I find his hypothesis speculative and obscure, but at the same time too tempting to ignore. As I mentioned earlier, this may have been the reason he withdrew the text, and perhaps even his entire website. As if he had failed in everything. ‘All or nothing’ could very well be considered Haas’ personal motto. My concern here is not with a psychological analysis, but with the construction he had in mind for his text. Was that in fact a hopeless enterprise?

I believe he neglected one possible plot line — consciously or unconsciously, I cannot say, nor can I determine that now. I derive this line from a certain element of Jewish Messianism, as it appears in the Kabbalistic tradition: the formula of the as_not. Giorgio Agamben discusses this theme in his book The Time That Remains (2005). We find the formula in the First Epistle of Paul to the Corinthians [1 Cor. 7:29–32]:

But this I say, brethern, time contracted itself, the rest is, that even those having wives may be as not [hōs mē] having, and those weeping as not weeping, and those rejoicing as not rejoicing, and those buying as not possessing, and those using the world as not using it up. For passing away is the figure of this world. But I wish you to be without concern.

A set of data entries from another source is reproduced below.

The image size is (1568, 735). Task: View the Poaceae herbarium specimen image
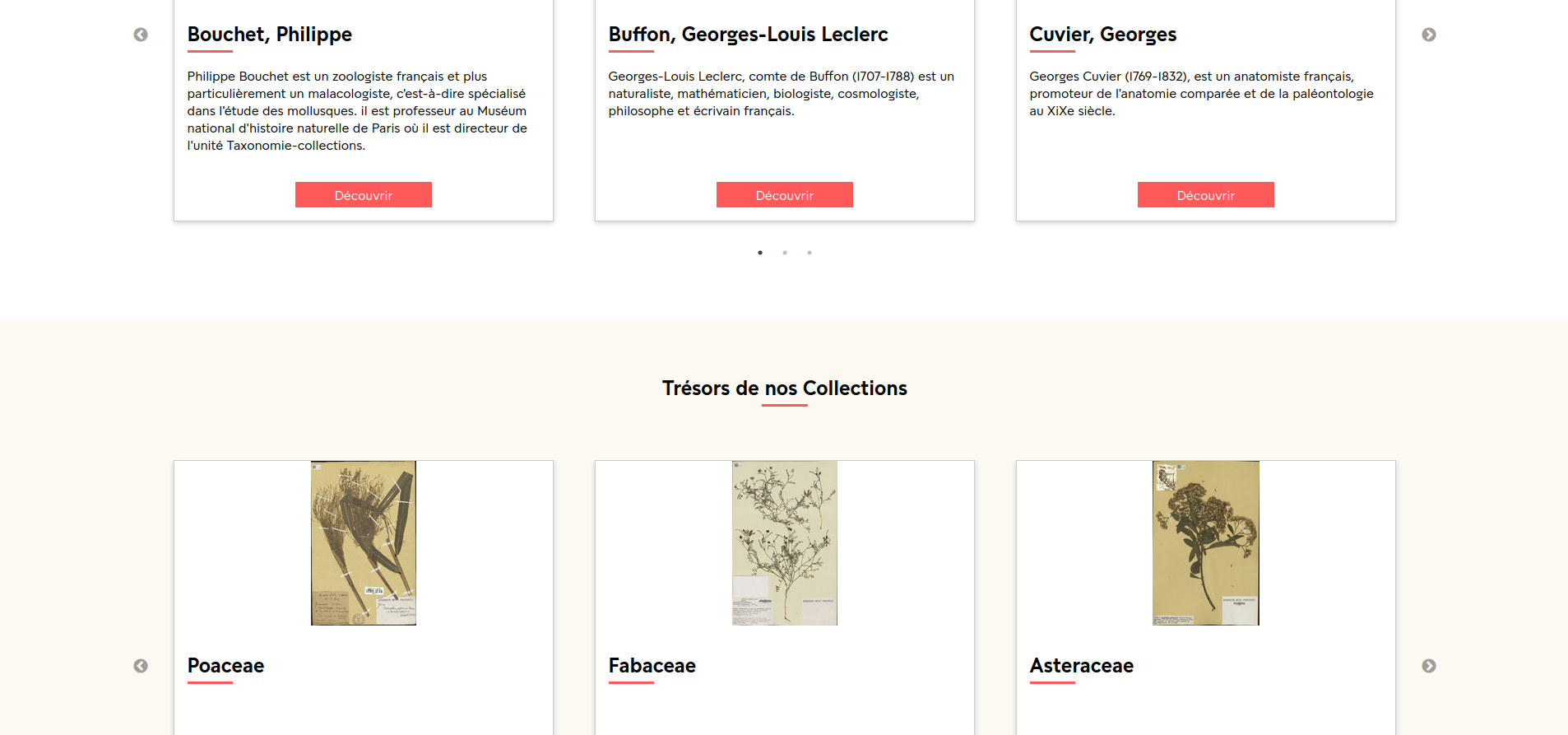(x=364, y=543)
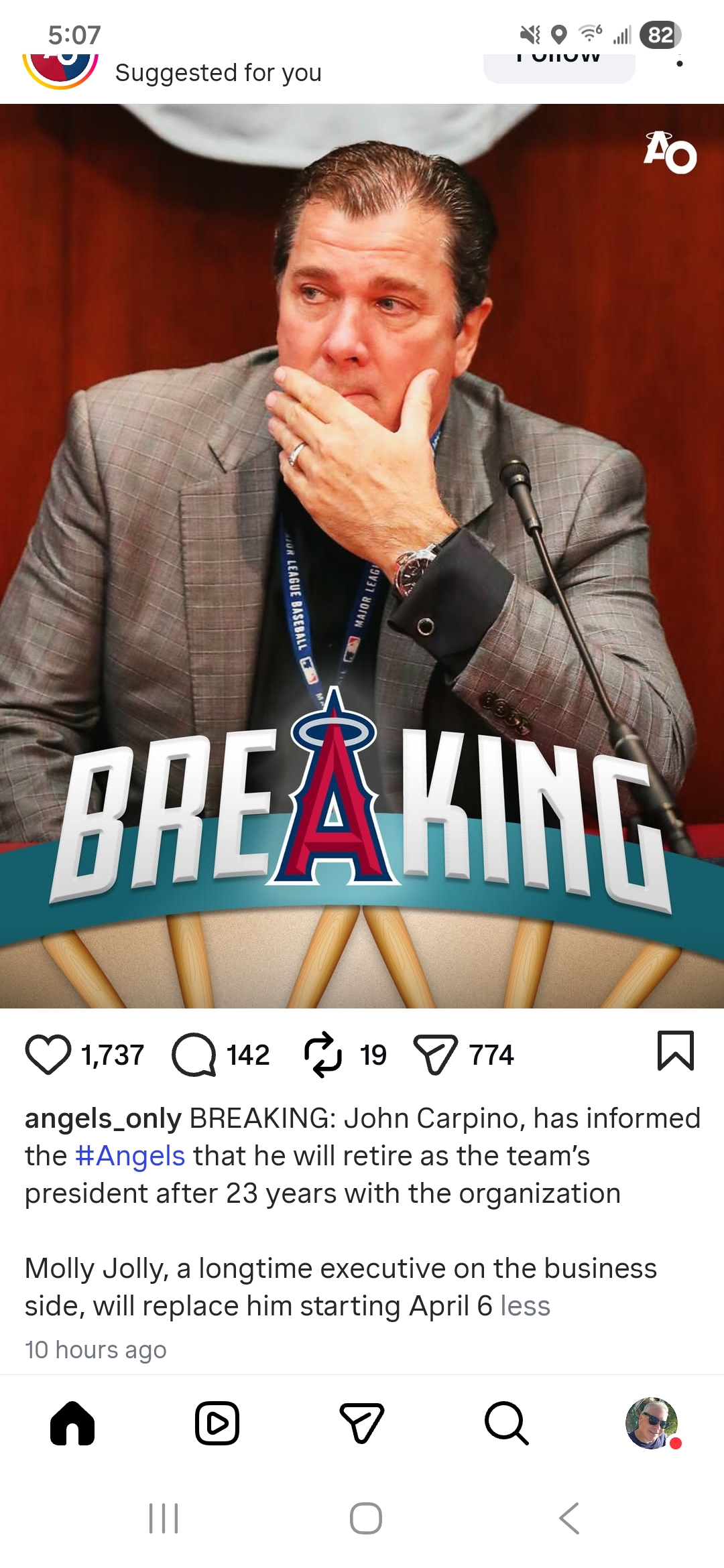Go to the Home tab
The height and width of the screenshot is (1568, 724).
[72, 1423]
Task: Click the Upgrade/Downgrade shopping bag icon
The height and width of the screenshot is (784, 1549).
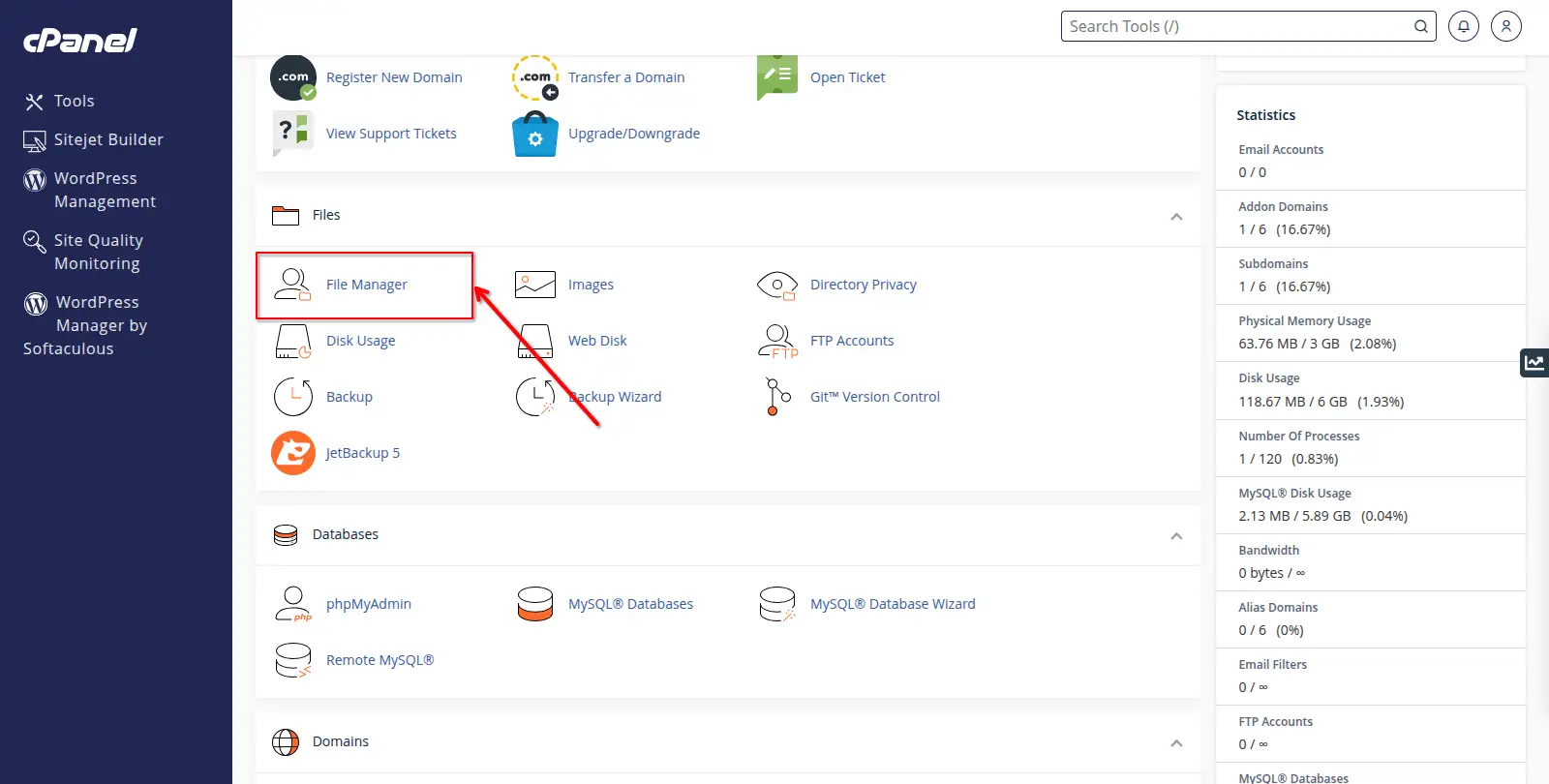Action: point(534,134)
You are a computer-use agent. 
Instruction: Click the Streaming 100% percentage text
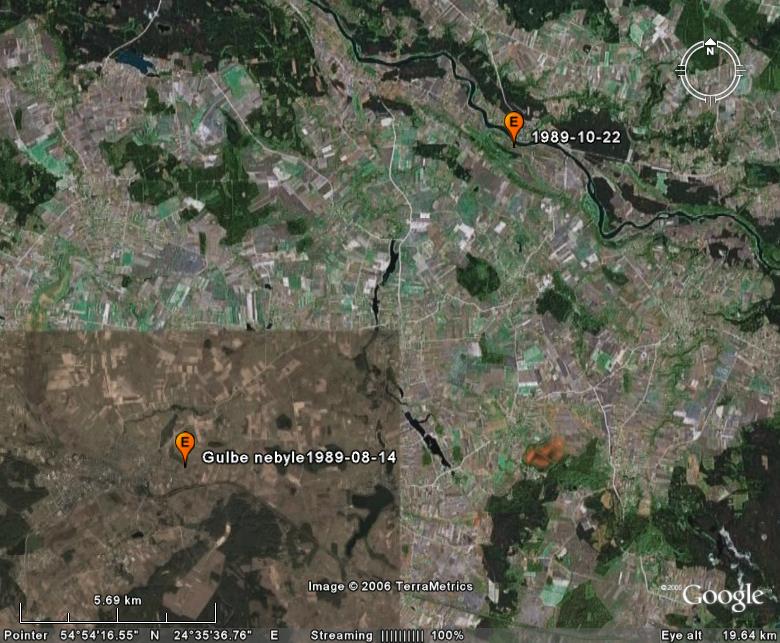pos(448,635)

“Weeping as not weeping” should not be read in the sense of “weeping as if not-weeping”, but as “weeping as_not weeping.” It is not a comparison between weeping and not-weeping. The as_not [in Greek: hōs mē] is a messianic formula in which weeping is suspended [solved] in its opposite, because time contracts, dissolves, or comes to rest. The ‘time that remains’ does not, in the messianic conception, refer to ‘the end of time’, i.e. what happens then, as in the Christian view, but rather to the end of time itself; time ‘coming to rest’.

Let us attempt to apply this formula to the opposition between Jewish Diaspora and Zion. As Haas points out in his text, Hannah Arendt in her Lessing Lecture of 1959 and her interview with Günter Gaus insists that this opposition is of an existential nature. The transition from exile to the nation-state changes that nature fundamentally; the ‘freedom’ of the nation-state comes at a price. The price paid is the loss of a warm inner solidarity, which “is forfeited within five minutes of attaining that freedom.” This solidarity is specific, for it is nourished by the condition of living as (relative) outsiders.

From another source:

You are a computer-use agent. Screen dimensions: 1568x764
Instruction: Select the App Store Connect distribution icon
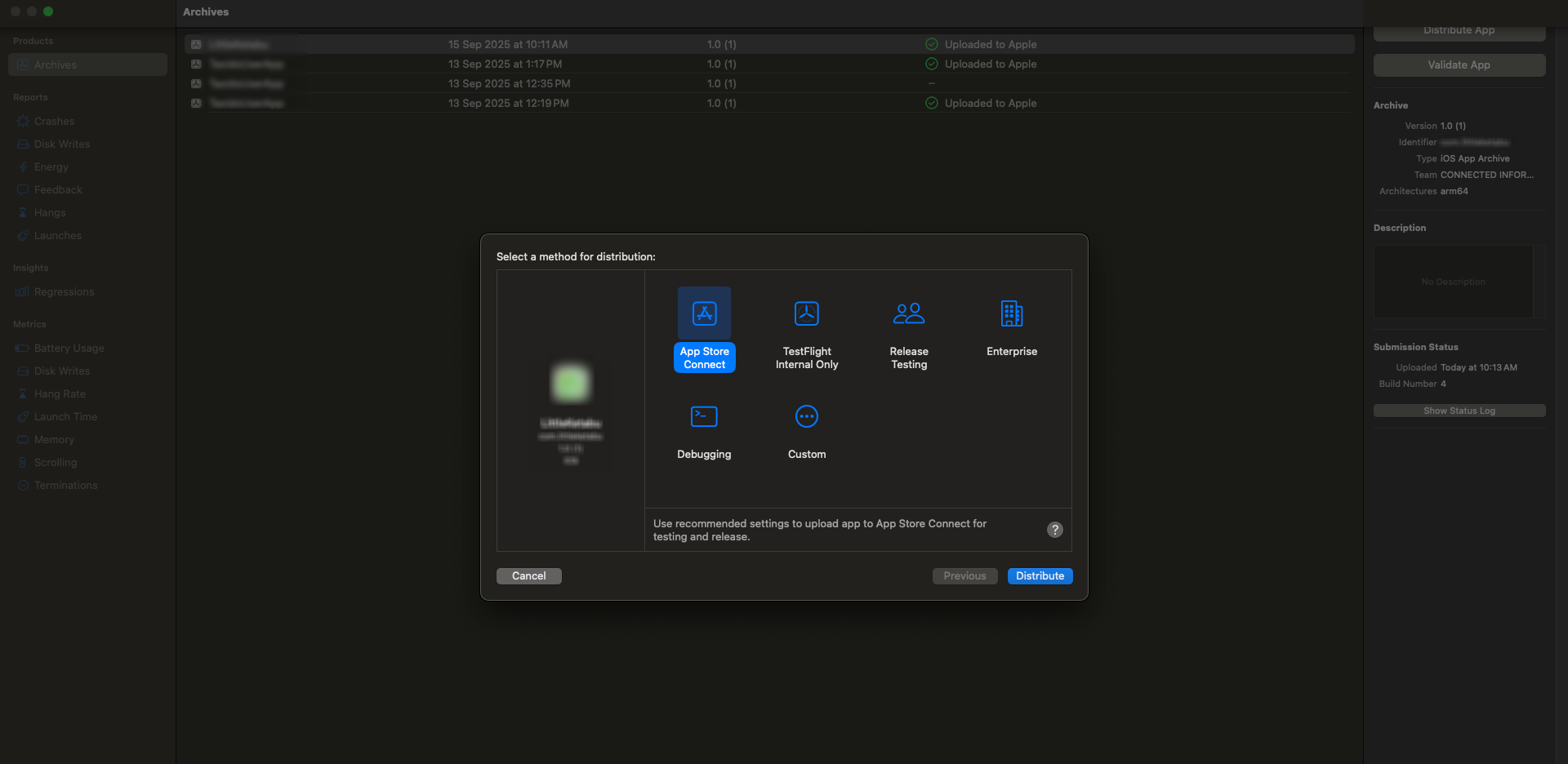[x=704, y=314]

The political structure of the nation-state produces freedom at the cost of that specific solidarity. The question now is whether this price is paid only by Zionist Jews (those living in that state), or also by Jews who chose to remain in the diaspora, as outsiders. The global Jewish population was estimated in 2024 at just under 16 million, with Israeli Jews numbering about 7 million, roughly 45 percent of the total.

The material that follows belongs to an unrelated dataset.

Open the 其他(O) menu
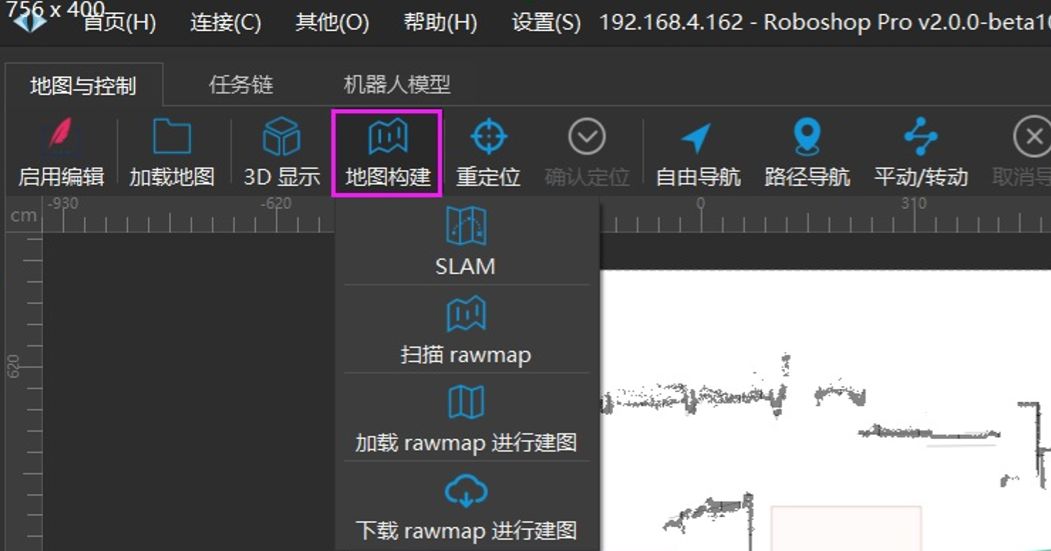The image size is (1051, 551). tap(332, 23)
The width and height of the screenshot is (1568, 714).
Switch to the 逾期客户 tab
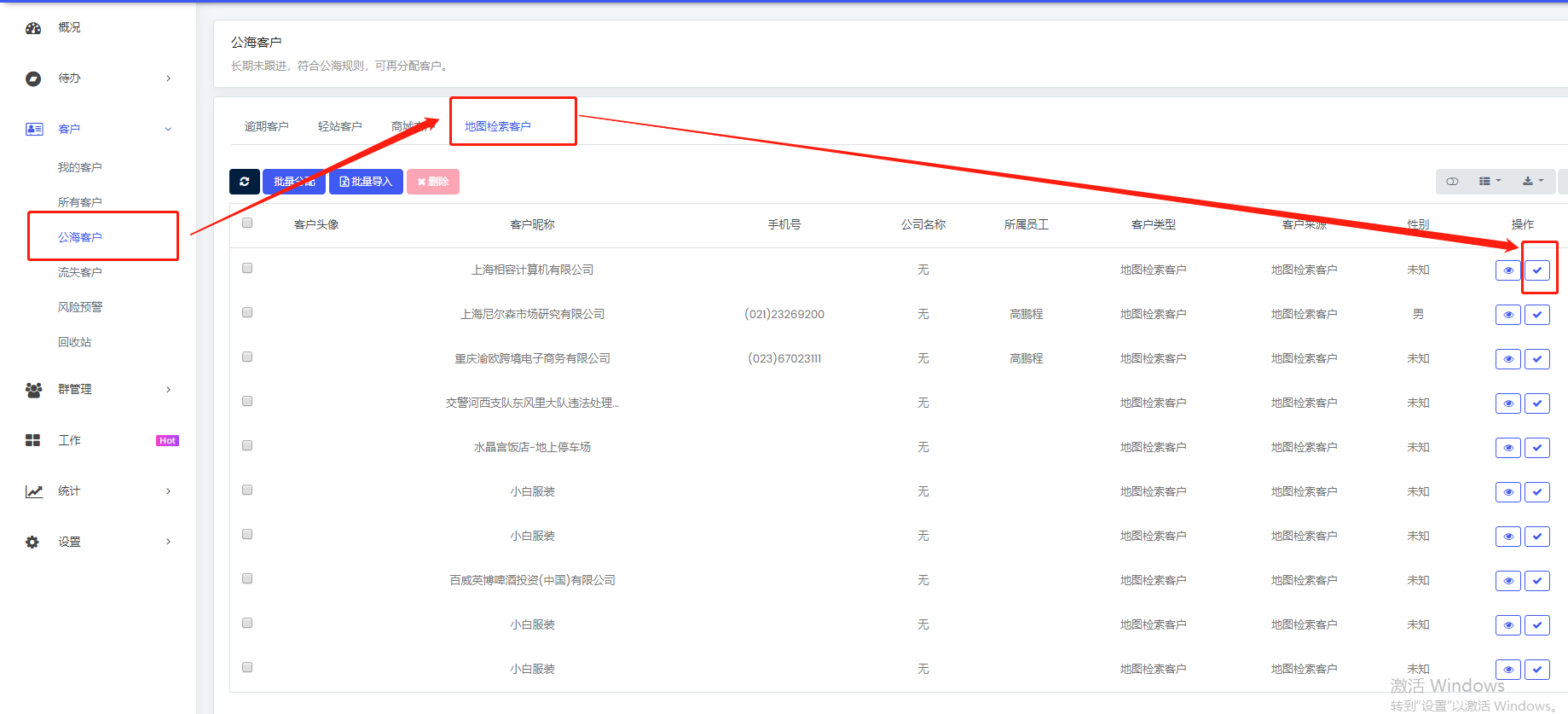click(266, 126)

If all Jews pay this price, then the following messianic as_not formula applies: Jews shall be as_not Jews. The specific inner Jewish solidarity would be suspended in its opposite, namely in the nineteenth-century praxis of the nation-state. If only Zionist Jews pay the price, then mutatis mutandis the same holds for Israeli Jews. In this latter case, an additional as_not may be conceivable: Diaspora Jews shall be as_not Zionist Jews. In all these instances the Jewish State remains the central figure.

The next question presses itself upon us: What could the consequences be for this nation-state, particularly in light of the current developments in Gaza? To answer this question, we must first ask another: Is it possible to formulate an as_not in relation to the very idea of the Jewish State? For instance: the Jewish State as_not Nation-State?

Since 1947, with UN Resolution 181, various proposals for a so-called ‘two-state solution’ have been advanced — that is history, which I will not rehearse here. But is it conceivable that the as_not of the nation-state could dissolve into a viable, modern bi-national form?